I examined the specimen, turning it over in my palm. I was shocked. It was smaller than any of us had expected from the photos. The proportions were what the photos had led us to expect: The third molars were the largest teeth, as in australopiths and different from humans. But the teeth were tiny, really no larger than those of a modern human. I had never seen teeth so small in any extinct hominin. I passed the mandible to John Hawks to have a look and leaned back, not really listening to all the excited voices around me, just thinking: What was this creature?

MEANWHILE, THE HARD DRIVE with the scan data had gone up to the Command Center, where Ashley Kruger had gone to work. Ashley was responsible for managing the data generated by the underground scanner. As he loaded up the data from the hard drive, a ghostly pink landscape appeared on the computer, the three-dimensional surface model of the floor of the Chamber. The crowd moved back to the Command Center to watch this activity. It was, I thought to myself, like watching a crowd at a golf tournament moving from one hole to another, unsure of which famous pro to follow. Everything was interesting now that the science of the expedition had begun. The images coming from the scanner were stunning as Ashley worked on them. Later, he would overlay the data with the color images from the scanner to create a virtual model of the surface just as the excavation team had seen it.

As it turned out, the carbon dioxide scare had been a false alarm.
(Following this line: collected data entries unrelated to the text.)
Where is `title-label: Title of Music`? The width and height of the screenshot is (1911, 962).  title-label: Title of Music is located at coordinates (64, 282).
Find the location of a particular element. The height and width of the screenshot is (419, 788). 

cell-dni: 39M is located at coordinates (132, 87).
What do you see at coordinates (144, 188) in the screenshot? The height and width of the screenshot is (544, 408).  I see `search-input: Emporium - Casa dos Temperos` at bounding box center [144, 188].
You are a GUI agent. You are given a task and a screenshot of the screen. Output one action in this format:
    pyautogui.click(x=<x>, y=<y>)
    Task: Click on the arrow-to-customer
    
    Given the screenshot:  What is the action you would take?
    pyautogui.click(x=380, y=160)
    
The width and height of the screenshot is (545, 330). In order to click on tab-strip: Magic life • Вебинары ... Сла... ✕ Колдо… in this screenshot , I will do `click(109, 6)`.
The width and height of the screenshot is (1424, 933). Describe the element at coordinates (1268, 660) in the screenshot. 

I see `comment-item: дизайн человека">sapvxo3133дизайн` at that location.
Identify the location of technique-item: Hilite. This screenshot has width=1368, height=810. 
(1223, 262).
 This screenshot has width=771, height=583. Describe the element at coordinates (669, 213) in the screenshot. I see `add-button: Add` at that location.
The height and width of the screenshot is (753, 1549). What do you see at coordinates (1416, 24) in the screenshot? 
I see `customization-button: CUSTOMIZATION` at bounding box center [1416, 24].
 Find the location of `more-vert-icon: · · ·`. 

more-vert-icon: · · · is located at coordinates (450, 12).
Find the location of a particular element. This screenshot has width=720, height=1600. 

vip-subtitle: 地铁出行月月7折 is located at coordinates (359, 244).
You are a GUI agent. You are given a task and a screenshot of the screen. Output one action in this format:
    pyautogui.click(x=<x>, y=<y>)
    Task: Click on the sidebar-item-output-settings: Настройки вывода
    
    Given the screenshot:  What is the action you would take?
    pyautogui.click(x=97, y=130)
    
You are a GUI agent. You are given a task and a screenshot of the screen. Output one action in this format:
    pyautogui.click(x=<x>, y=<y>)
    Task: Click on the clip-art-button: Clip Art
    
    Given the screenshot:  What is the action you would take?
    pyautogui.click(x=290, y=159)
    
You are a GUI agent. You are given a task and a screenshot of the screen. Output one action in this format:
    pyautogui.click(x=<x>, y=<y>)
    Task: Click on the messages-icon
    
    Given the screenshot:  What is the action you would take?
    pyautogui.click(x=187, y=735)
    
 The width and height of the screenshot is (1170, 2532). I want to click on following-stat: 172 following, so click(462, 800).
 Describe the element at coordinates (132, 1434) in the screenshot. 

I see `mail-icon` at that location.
The detector had been mistakenly set to sound the alarm at the slightest elevation in CO2. That was a big relief. After recalibrating, we never heard a further peep from it. As deep as the Chamber was underground, enough air flowed through the cracks and narrow passageways to keep the CO2 levels safe.

As sunset approached, the video feed caught a handful of bats winging up past the Ladder. The team was outside, posing for pictures, and then time for supper. We turned off the generator and called it a night.